2 ratings

Japanese Cake

It's irresistible!
(Food styling by Lisa Schumacher) (Bill Hogan, Chicago Tribune)

Kasutera, also called castella, is a popular Japanese sponge cake that's incredibly soft and slightly sweet. Now the dessert has many different varieties and can be made with ingredients like powdered green tea, brown sugar or honey like the version seen here. 

This recipe was originially published in The Chicago Tribune.

Ready in
2 h
1 h and 10 m
(prepare time)
50 m
(cook time)
Calories Per Serving


  • 1/2 Cup milk
  • 1/4 Cup plus 1 tablespoon honey
  • 8 eggs
  • 1 1/2 Cup sugar, plus a little extra for sprinkling
  • 1 2/3 Cup all-purpose or bread flour, double sifted


Step 1: Heat oven to 350 degrees. Line the bottom and sides of an 8-inch-square cake pan with parchment paper. (Smearing a little butter or shortening in the pan first will help the paper stick.) Top paper with a sprinkling of sugar.
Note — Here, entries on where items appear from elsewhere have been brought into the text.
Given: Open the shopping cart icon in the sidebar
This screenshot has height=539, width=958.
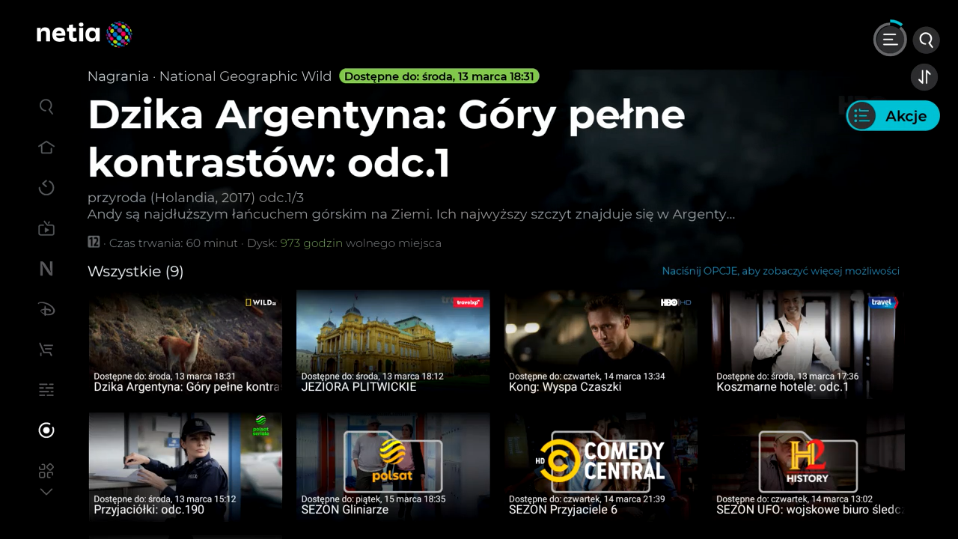Looking at the screenshot, I should click(x=46, y=350).
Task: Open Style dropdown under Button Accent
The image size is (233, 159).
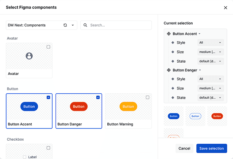Action: [x=210, y=42]
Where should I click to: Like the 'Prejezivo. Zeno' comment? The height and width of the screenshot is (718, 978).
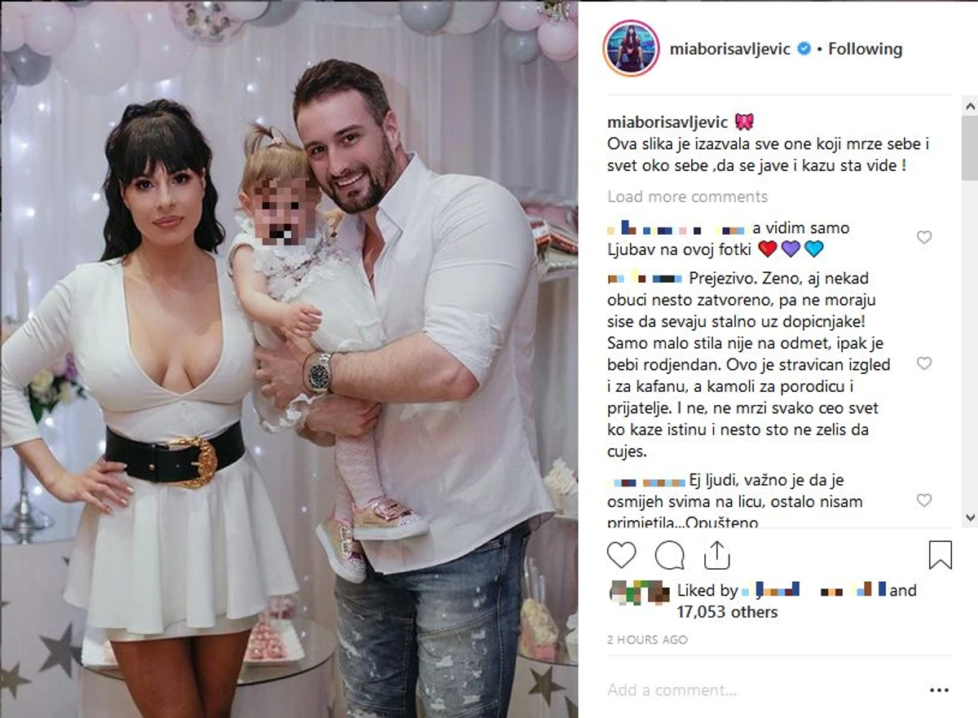point(924,363)
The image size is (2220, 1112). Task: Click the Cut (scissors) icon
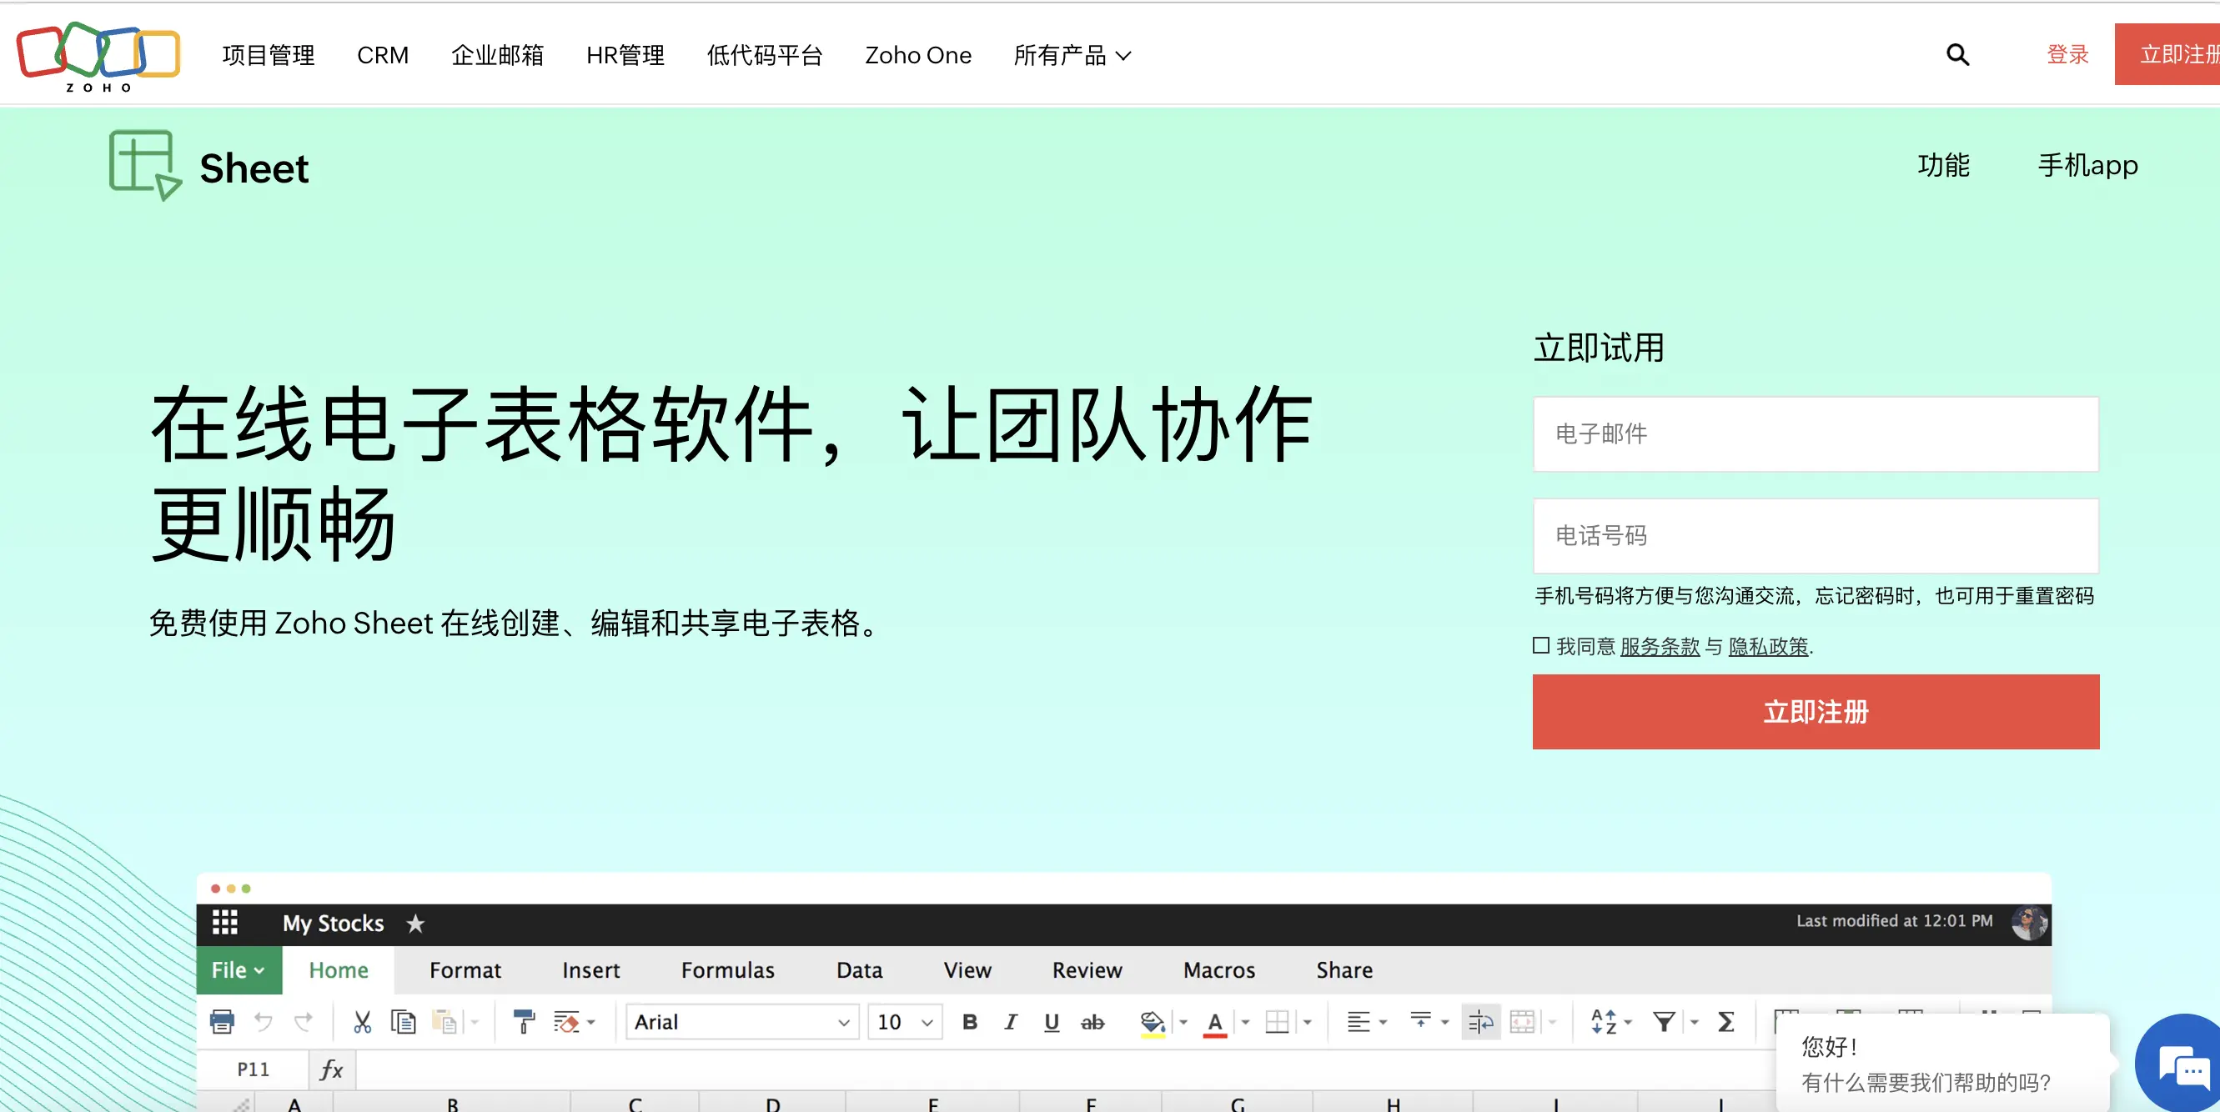point(363,1022)
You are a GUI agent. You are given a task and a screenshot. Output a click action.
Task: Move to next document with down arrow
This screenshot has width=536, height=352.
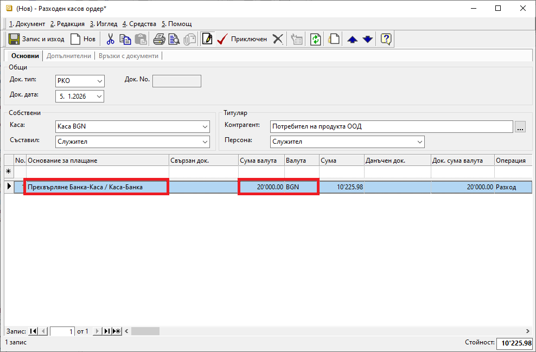pyautogui.click(x=367, y=39)
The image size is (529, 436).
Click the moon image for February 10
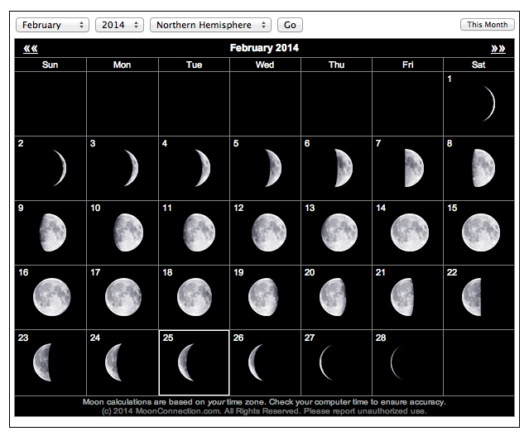click(126, 232)
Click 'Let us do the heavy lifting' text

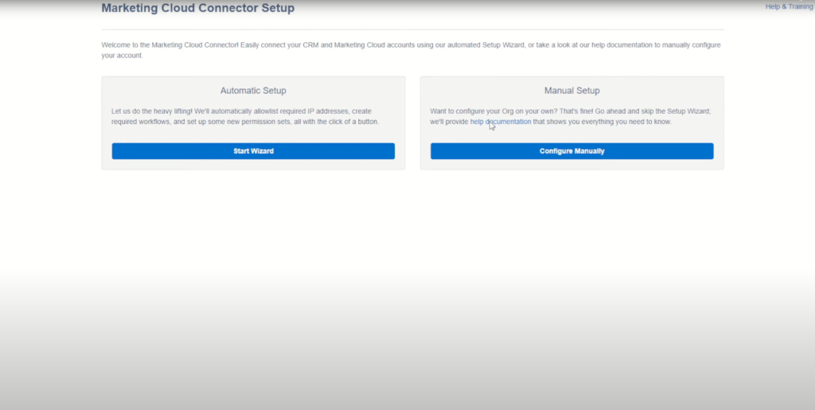pyautogui.click(x=151, y=111)
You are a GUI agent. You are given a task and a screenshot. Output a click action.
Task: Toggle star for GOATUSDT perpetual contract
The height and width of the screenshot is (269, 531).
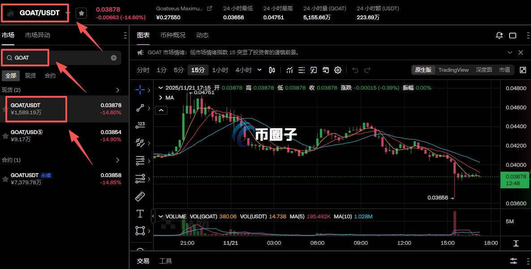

Step 2: Place the eggs in a bowl of warm water (about 100 degrees) until warm, about 10 minutes; drain. Heat a large pot of water to a boil; turn off the heat. Mix 1/2 cup milk and 1/4 cup honey in a small bowl; set aside.

Step 3: Break 8 eggs into the mixing bowl of a stand mixer. Place over the steaming pot of water; mix with a hand mixer, adding 1 1/2 cups sugar slowly, 5 minutes. Move the bowl to the stand mixer; beat with the whisk attachment at medium speed, or level 3, 5 minutes. Reduce speed one level; beat, 5 minutes. Reduce speed to lowest setting, beat, 5 minutes. (You want to end beating at the lowest speed so that the batter has small bubbles. The batter is ready when it is thick enough to form soft peaks.) Slowly add the milk and honey mixture. Whisking by hand, add 1 2/3 cups flour 1 tablespoon at a time.

Step 4: Pour the batter into the pan up to the top. (Any leftover batter may be baked alongside in lined cupcake or muffin tins; bake these for 20 to 25 minutes.) Bake until a skewer stuck in the middle comes out clean, about 50 minutes. Meanwhile, mix together the remaining 1 tablespoon honey and a little hot water, to make a glaze. As soon as the cake is out of the oven, brush the top with the glaze.

Step 5: Let the cake sit in the pan until cool enough to handle but still warm. Lift out of the pan, paper and all; place in a zip-close bag. Seal; refrigerate several hours. (This step will help keep the cake moist.)

Step 6: Cut off the sides of the cake with a very sharp knife to expose the yellow interior. Cut the cake into small, neat slices. Count on one or two slices of cake per person.